A penile fracture is a rare but serious injury that occurs when the fibrous casing of the penis, the tunica albuginea, ruptures. Despite its name, this injury does not involve a bone, as the penis contains no skeletal structures. It is a urological emergency requiring prompt medical care.
Understanding a Penile Fracture
The penis contains three main columns of spongy tissue: two corpora cavernosa located dorsally, and the corpus spongiosum positioned ventrally, which encases the urethra. During an erection, blood fills the corpora cavernosa, causing them to expand and become rigid. These erectile bodies are enveloped by a strong, fibrous sheath called the tunica albuginea.

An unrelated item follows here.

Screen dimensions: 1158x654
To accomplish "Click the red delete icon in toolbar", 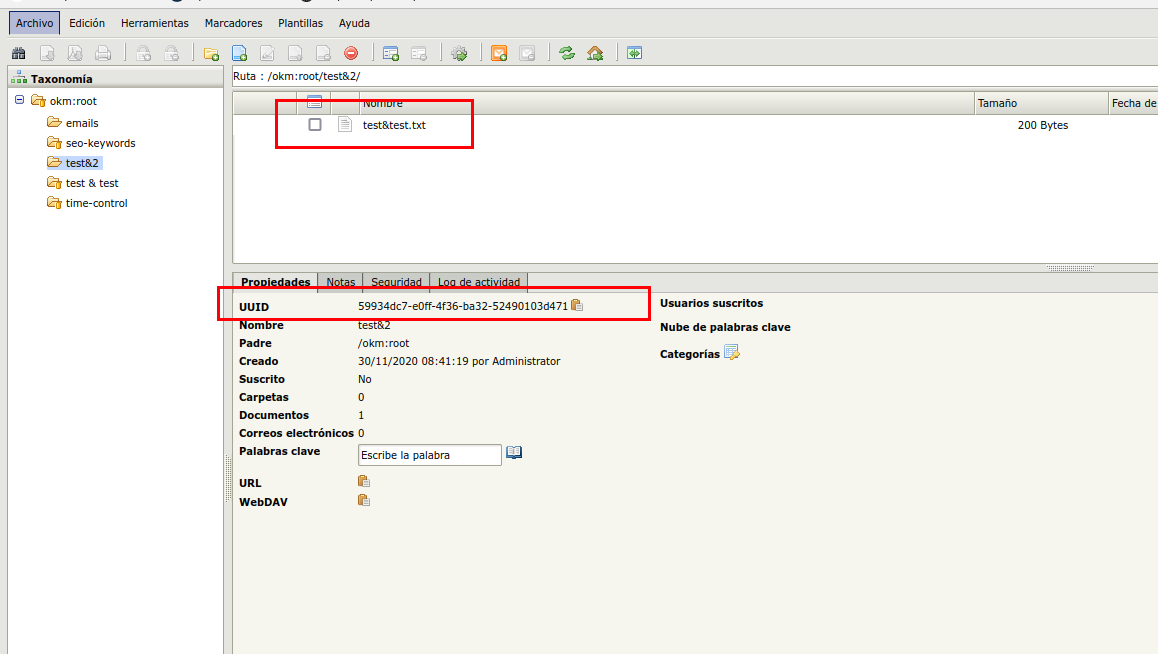I will click(351, 54).
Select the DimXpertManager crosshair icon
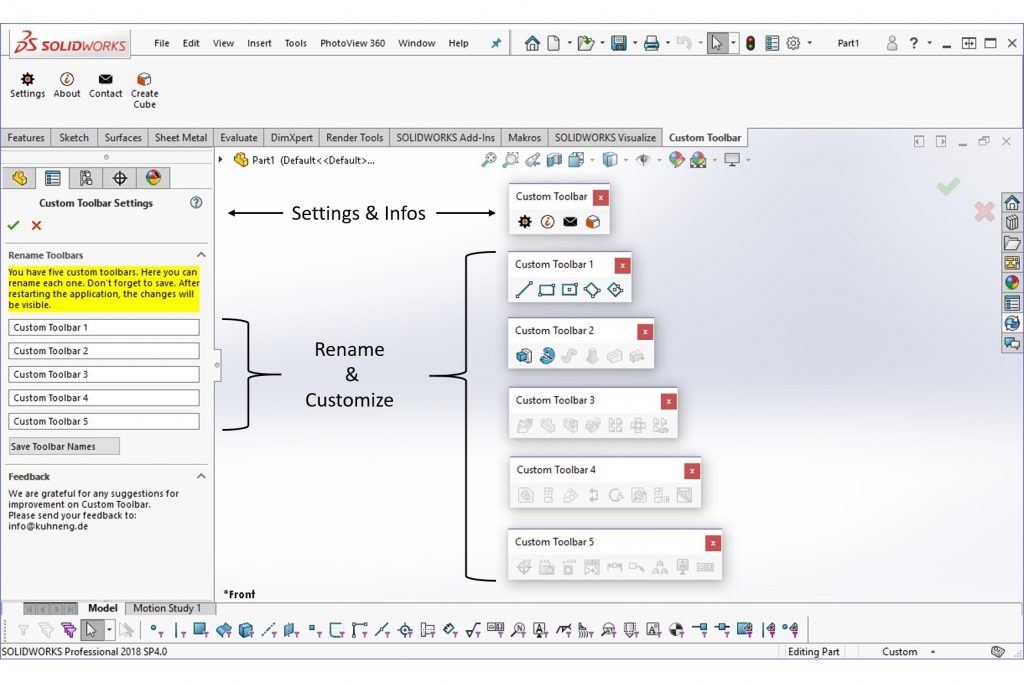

The tunica albuginea is 2 millimeters thick in a flaccid state but thins to 0.25 to 0.5 millimeters when erect, making it less elastic and more susceptible to injury. A penile fracture occurs when sudden, blunt force is applied to an erect penis, causing this thinned tunica albuginea to tear. This trauma commonly occurs during vigorous sexual intercourse, when the penis slips out of the vagina and strikes the perineum or pelvic bone. Other causes include aggressive masturbation or accidental impacts.
Recognizing the Signs
A penile fracture presents with distinct symptoms immediately after the injury. Individuals often report hearing a sudden “popping” or “cracking” sound at the moment of trauma, accompanied by immediate, severe pain.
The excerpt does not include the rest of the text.